■ **Exercise prompt**:
Identify and copy all lines of the material where the string "chevron" is found.
── Data under study
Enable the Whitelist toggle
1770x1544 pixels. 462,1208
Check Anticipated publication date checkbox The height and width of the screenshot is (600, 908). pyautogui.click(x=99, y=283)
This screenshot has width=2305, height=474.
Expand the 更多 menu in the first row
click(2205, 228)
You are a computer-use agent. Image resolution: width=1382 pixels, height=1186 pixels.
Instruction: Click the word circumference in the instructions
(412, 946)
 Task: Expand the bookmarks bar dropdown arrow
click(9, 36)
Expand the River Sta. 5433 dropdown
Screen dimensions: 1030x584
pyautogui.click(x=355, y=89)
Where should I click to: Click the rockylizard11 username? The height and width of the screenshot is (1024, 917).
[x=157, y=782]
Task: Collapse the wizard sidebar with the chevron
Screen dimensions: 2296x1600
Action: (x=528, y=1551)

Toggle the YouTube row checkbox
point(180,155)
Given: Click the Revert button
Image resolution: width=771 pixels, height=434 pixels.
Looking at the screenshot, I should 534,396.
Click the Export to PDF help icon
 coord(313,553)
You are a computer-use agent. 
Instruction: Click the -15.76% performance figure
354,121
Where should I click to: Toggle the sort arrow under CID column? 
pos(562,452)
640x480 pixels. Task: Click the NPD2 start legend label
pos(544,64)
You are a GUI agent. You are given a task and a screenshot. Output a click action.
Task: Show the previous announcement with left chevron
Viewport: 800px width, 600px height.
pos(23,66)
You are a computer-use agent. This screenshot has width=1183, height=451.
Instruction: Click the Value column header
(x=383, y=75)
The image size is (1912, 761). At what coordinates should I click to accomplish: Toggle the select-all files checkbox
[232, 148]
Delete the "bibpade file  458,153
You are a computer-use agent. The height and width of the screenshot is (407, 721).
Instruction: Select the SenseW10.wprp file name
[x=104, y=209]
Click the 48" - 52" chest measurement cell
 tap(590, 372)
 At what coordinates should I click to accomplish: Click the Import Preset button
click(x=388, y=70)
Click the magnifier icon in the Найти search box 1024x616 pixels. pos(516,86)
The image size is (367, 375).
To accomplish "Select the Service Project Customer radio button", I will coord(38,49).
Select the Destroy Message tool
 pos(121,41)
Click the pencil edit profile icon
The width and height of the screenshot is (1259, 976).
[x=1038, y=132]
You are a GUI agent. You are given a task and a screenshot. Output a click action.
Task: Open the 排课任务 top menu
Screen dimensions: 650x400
────
■ **Exercise solution**:
Task: Collapse the wizard sidebar with the chevron
Task: Show the previous announcement with left chevron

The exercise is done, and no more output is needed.